Most existing approaches used at the engineering level rely on testing and fuzzing. Such techniques consist in simulating the system for various input values, and then checking that the result conforms to a given standard. The problem being the large set of inputs to be potentially tested. Existing solutions propose to extract significant sets by mutating a finite set of inputs. Other solutions, especially concolic testing developed at Microsoft, propose to exploit symbolic executions to extract constraints on new values. We build on those existing work, and extend them with recent techniques based on dissimilarity distances and learning. We also account for the execution environment, and study techniques based on the combination of timing attacks with fuzzing techniques to discover and classify classes of behavior of the system under test.

Techniques such as model checking and static analysis have been used for verifying several types of requirements such as safety and reliability. Recently, several works have attempted to adapt model checking to the detection of security issues. It has clearly been identified that this required to work at the level of binary code. Applying formal techniques to such code requires the development of disassembly techniques to obtain a semantically well-defined model. One of the biggest issues faced with formal analysis is the state space explosion problem. This problem is amplified in our context as representations of data (such as stack content) definitively blow up the state space. We propose to use statistical model checking (SMC) of rare events to efficiently identify problematic behaviors.
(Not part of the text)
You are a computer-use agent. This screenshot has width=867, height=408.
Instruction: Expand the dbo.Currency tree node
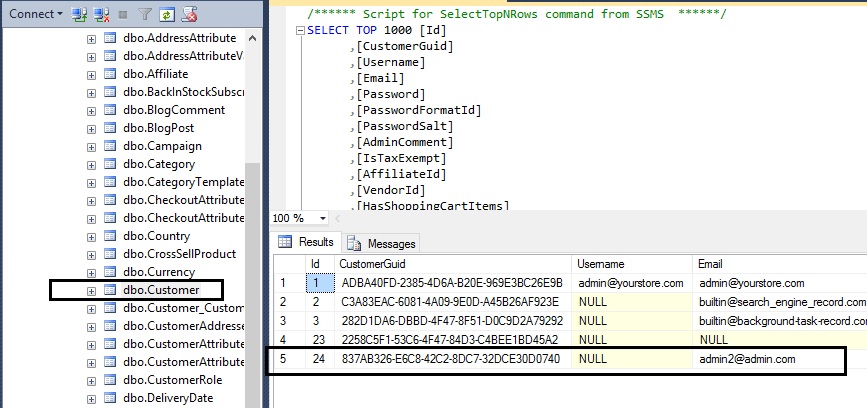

We also seek to understand vulnerabilities at the architecture and hardware levels. Particularly, we evaluate vulnerabilities of the interfaces and how an adversary could use them to get access to core assets in the system. One particular mechanism to be investigated is the DMA and the so-called Trustzone. An ad-hoc technique to defend against adversarial DMA-access to memory is to keep key material exclusively in registers. This implies co-analyzing machine code and an accurate hardware model.